FOM: total repudiation of McLarty

Vaughan Pratt pratt at cs.Stanford.EDU
Wed Feb 25 18:15:20 EST 1998


From: Stephen G Simpson <simpson at math.psu.edu>
>My view is that "categorical
>foundations" is a sham, false, misleading, etc etc.  When forced to
>discuss it, I refer to it as categorical mis-foundations, categorical
>dys-foundations, categorical non-foundations, etc.

Steve is like a pianist who has played only Beethoven all his life.
Confronted with a Scott Joplin score, his fingers tell him that this is
not even music.

In that sense Steve's position is understandable, if not entirely
reasonable.  For those whose world view makes every object a set, there
can be no categorical foundations.

I have never met a category theorist who thought every object was a set.
Category theorists simply don't think that way.  A category theorist
views sets as discrete entities, like sand (I think it was Poincare
who viewed sets in these terms, long before there was category theory).
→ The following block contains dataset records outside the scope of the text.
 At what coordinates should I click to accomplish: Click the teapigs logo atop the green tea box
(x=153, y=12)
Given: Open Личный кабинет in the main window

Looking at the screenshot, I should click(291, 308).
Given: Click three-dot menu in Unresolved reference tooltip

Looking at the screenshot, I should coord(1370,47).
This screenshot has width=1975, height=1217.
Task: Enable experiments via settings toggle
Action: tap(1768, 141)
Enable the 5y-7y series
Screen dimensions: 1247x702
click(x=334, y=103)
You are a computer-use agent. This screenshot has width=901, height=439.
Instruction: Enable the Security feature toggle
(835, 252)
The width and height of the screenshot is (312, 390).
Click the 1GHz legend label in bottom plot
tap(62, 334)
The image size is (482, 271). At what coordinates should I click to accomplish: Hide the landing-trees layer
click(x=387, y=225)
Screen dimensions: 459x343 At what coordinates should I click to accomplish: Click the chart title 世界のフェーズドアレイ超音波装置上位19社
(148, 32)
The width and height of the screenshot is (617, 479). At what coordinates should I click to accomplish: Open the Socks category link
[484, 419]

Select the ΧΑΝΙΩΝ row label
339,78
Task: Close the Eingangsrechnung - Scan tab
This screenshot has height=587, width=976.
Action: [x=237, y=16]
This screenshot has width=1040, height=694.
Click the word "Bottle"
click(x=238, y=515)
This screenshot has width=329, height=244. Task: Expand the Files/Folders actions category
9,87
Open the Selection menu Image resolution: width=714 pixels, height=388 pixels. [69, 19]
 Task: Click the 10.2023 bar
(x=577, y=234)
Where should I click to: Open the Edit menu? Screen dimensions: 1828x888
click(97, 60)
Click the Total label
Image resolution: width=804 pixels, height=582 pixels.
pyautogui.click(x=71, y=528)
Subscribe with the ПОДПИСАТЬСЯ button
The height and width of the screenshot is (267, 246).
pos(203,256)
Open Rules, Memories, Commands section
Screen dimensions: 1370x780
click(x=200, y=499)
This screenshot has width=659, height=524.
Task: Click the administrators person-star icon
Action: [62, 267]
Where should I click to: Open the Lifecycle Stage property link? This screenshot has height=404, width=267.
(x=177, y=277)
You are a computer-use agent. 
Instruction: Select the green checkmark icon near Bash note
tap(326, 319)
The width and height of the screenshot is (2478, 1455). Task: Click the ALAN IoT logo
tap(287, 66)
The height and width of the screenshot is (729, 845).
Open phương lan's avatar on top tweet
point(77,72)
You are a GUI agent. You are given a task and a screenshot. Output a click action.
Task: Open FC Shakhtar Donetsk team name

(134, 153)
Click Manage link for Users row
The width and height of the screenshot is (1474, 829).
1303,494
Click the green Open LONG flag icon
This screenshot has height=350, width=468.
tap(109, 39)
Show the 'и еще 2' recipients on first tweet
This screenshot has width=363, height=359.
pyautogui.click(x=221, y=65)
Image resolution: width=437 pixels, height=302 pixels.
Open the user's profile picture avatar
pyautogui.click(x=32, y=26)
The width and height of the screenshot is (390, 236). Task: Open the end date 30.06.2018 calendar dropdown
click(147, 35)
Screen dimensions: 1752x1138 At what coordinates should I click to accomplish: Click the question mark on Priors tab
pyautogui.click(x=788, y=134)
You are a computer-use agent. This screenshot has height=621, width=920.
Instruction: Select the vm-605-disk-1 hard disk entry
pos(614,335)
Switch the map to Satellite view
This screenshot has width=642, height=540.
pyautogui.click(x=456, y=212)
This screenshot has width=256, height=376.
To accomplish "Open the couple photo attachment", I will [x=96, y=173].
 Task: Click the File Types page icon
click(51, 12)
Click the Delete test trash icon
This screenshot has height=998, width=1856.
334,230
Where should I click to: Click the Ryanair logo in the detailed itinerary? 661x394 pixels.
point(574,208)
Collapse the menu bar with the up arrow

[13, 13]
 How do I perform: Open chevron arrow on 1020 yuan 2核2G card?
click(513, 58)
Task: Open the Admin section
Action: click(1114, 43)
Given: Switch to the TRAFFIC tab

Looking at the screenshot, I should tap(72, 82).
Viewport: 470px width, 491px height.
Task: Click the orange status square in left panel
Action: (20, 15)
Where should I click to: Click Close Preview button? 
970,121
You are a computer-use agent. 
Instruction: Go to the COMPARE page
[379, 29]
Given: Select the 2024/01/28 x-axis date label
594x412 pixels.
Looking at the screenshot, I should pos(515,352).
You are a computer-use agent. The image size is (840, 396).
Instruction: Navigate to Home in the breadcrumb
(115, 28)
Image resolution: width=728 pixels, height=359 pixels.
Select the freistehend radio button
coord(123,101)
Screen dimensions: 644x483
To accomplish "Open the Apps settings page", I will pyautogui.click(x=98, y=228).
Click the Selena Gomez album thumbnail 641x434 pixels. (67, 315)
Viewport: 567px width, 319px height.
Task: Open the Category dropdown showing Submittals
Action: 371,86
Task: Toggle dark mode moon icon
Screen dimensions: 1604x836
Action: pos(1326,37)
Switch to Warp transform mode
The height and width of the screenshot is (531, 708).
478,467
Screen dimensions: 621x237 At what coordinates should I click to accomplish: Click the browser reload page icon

Most objects encountered in practical mathematics are not sandlike, they
have some degree of coherence, of glue stiffening them up.  The real line
is not just the set of its points, that would be just an uncountable set,
isomorphic to the set of continuous real functions.  To be recognizable
as the real line it needs some glue to hold it together and give it
its shape.

Of course set theorists have to believe something like this too.
What distinguishes set theorists from category theorists is the order in
which they add the ingredients.  Set theorists start with the points and
will add glue if persuaded that it is worthwhile.  Category theorists
start with the glue and will add points if you ask nicely.

Sand and glue are pretty basic mathematical ingredients.  Surely the
prejudice that all foundations *must* start from sand can be overcome just
as readily as can the various racist, sexist, and religious prejudices
that cloud our thoughts (which may not be saying much).